### PROVIDED PASSAGE
== == ==
Preserving Your Wedding Gown & Other Heirloom Items

Interesting “how to” page

Preserving Your Wedding Gown & Other Heirloom Items

Or recognize that there is no way in hell your dress will still be in fashion in 25+ years, and thus the liklihood that a future hypothetical daughter will wear it is low, and donate it to:
Brides Against Breast Cancer.

Is there really “in fashion” when it comes to wedding dresses? I thought it was considered kind of retro-keen to get married in an heirloom dress.

A retro dress? Sure. Your mom’s retro dress in particular? unlikely. Dresses from the 40s & 50s are much more popular than the 20-30 year old dresses of the 70s & 80s.

In the 70s the empire waist was popular (aka the “oopsie I’m preggers wedding dress”). And the 80s. Oy. The poofy sleeves! The butt bows! Remember Princess Di’s wedding dress? The ugly… it burns us.

You could always have it made over. (Take the big ruffles and sleeves off of a dress like Diana’s, make them into a stole, etc.)

I’d love to have my paternal grandmother’s dress. Unfortunately, she borrowed it from someone. :frowning:

I have the yarmulke my father was married in. Happily, all it needs is to be kept in a drawer with my other yarmulkes. (yes, I read that bit about wood acid).

True. But then you’re not wearing your mother’s dress, you wearing a dress made from your mother’s dress. And, let’s say, 40 year old dacron (my mom was not wealthy) is not the fabric I’d choose to work with if I was up for extensive customizing.

Hey do whatever you like with it I am just saying that there are waaaaaay more dresses in a box than will actually ever be worn by daughters. By donating it you can do some good right here right now and, as a bonus, spare your unborn child the awkward future duty of refusing your “heirloom dress” (which is actually insanely dated) that you’ve been saving for her all this time.

Donating is big, and take a gander at all the used dresses available online. Very few folks are into spending hundreds to preserve a dress for no good reason anymore.

Thing is though, if you and I don’t want to wear those butt-ugly dresses, why would any one less fortunate either? (Isn’t that what always happens? You only find the ugly crappy stuff in the Good Will boxes?)

Let’s face it: people talk about what good they do by donating, but a lot of them only donate shit. (I’m not saying anyone here is, mind you)

Guin, I don’t think you get it, you donate it NOW while it is new and fashionable. In the 80s, people actually wanted a hideous Princess Di dress, god bless 'em, if you had a knockoff to donate a charity would get good value for it. If my mom had donated her hippy-ass dress back in 1968, someone definitely would have wanted it. Now? Not so much.

Also, Brides Against Breast Cancer is not a generic Goodwill type charity. They take wedding dresses, they sell wedding dresses. That’s it.

But don’t forget Goodwill! What would they stock the Halloween aisle with if not for 10-20 year old wedding and bridesmaid dresses? :smiley:

Seriously, I can imagine that relatively few women donate their dresses right after the wedding. It’s the most beautiful thing you’ve ever owned and to give it up right away would be to admit that you’ve spent thousands on a dress that you wore for twelve hours. I like to think that I would be sensible and buy a used dress and even redonate it, but I suspect I might have some hidden magpie instincts that would compel me to hold on to the shiny.

I sold mine on eBay the week after the honeymoon. I have pictures and precious little space. I never even considered having it preserved.

It’ a lot easier, emotionally, if you only ever spent $159 on it, I assure you.
== == ==
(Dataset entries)
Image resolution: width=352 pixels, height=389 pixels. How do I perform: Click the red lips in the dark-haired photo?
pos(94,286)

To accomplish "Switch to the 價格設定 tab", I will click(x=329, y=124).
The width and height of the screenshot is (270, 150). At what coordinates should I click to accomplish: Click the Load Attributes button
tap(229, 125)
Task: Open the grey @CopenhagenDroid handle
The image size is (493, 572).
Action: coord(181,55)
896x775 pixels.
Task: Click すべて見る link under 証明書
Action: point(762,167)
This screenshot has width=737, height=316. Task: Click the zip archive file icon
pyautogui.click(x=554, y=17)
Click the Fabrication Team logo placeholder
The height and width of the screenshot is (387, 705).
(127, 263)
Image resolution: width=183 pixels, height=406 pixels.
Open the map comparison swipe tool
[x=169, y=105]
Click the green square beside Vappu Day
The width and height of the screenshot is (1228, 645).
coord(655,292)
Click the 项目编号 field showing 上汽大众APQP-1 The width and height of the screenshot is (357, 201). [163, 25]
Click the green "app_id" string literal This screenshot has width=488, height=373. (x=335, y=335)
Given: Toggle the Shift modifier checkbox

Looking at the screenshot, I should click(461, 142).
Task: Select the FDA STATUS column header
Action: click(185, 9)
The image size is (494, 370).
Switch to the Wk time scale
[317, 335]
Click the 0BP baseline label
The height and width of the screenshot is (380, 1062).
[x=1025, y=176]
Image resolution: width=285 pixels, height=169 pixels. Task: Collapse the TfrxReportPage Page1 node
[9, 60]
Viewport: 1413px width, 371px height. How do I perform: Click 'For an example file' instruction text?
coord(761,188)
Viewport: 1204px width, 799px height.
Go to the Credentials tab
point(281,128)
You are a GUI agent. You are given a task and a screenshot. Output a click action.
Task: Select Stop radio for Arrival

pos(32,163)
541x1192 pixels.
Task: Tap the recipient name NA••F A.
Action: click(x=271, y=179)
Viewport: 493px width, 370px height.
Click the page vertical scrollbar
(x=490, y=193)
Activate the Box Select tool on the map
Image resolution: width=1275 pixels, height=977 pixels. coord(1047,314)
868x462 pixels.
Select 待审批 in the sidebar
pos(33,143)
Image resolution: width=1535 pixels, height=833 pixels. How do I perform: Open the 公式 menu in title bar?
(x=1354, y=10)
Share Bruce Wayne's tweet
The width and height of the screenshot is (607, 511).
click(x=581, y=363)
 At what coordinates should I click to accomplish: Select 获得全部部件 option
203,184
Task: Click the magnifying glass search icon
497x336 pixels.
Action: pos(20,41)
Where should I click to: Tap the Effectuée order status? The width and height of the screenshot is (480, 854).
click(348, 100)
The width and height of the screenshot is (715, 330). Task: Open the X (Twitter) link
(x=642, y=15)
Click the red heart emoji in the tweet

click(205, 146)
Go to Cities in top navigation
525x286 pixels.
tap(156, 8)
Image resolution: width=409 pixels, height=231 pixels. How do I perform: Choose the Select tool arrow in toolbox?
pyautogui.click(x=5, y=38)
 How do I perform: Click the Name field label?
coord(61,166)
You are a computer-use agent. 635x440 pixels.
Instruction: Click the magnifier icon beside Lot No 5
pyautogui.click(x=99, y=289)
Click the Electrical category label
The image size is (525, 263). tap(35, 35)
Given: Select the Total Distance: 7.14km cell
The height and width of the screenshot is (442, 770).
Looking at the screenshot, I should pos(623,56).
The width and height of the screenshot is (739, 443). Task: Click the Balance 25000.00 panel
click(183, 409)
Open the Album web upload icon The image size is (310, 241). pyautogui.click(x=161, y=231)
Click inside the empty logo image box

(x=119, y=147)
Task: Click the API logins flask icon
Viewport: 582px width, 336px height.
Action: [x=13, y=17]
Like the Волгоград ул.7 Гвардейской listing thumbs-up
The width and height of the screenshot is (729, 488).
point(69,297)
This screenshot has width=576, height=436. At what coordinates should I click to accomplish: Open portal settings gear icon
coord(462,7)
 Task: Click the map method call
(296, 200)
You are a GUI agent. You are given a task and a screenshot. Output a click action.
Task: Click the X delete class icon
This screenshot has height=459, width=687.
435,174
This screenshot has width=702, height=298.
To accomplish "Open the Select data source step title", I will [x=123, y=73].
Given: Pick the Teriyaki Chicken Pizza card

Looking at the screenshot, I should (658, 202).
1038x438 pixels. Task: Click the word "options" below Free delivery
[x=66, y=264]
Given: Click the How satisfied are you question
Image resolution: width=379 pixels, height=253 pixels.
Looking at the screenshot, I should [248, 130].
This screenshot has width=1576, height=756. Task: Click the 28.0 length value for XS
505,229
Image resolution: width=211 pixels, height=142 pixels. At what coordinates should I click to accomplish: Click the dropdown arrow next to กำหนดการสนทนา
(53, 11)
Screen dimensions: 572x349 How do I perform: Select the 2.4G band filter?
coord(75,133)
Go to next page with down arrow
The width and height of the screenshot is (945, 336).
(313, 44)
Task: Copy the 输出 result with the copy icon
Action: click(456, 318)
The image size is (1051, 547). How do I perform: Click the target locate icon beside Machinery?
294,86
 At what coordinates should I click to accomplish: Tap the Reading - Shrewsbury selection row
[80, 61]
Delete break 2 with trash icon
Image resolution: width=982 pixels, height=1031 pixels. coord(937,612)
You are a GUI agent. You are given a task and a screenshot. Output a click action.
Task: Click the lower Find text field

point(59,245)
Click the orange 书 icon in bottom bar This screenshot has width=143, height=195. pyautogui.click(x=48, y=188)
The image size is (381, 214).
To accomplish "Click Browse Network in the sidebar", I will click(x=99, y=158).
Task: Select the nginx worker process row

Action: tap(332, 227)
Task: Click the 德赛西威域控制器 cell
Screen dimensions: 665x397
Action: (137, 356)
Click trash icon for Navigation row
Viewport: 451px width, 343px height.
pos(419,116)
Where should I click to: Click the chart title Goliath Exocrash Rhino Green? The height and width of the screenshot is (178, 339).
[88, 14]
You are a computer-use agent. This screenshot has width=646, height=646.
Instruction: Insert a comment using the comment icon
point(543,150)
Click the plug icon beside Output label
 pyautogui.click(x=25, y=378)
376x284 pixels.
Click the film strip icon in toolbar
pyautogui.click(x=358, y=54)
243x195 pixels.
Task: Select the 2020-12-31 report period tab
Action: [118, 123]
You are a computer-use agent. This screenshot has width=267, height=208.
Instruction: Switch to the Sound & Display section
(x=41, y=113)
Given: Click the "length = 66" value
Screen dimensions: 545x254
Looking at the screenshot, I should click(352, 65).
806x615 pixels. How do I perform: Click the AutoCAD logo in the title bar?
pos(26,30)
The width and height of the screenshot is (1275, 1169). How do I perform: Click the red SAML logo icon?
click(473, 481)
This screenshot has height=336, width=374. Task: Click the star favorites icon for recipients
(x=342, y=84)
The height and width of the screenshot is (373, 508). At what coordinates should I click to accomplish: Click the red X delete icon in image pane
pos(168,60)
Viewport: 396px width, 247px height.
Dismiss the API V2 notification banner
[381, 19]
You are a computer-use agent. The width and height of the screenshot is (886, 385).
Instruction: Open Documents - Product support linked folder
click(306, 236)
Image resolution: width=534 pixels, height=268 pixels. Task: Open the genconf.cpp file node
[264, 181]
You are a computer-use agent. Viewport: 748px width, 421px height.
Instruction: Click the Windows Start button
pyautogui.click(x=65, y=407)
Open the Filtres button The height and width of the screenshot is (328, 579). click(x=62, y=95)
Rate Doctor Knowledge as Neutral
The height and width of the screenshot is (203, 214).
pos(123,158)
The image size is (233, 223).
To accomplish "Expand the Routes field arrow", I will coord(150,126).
== == ==
### YOUR OBJECTIVE
Please say whether each of these statements agrees with the wedding gown discussion, answering yes or no and quoting its deciding words: 1. Brides Against Breast Cancer deals only in wedding dresses. 2. One poster had the dress preserved right after the honeymoon. 3. The paternal grandmother's wedding dress had been borrowed.

### RESPONSE TO THIS EXERCISE
1. Yes: "They take wedding dresses, they sell wedding dresses. That’s it."
2. No: "I sold mine on eBay the week after the honeymoon." and "I never even considered having it preserved."
3. Yes: "Unfortunately, she borrowed it from someone."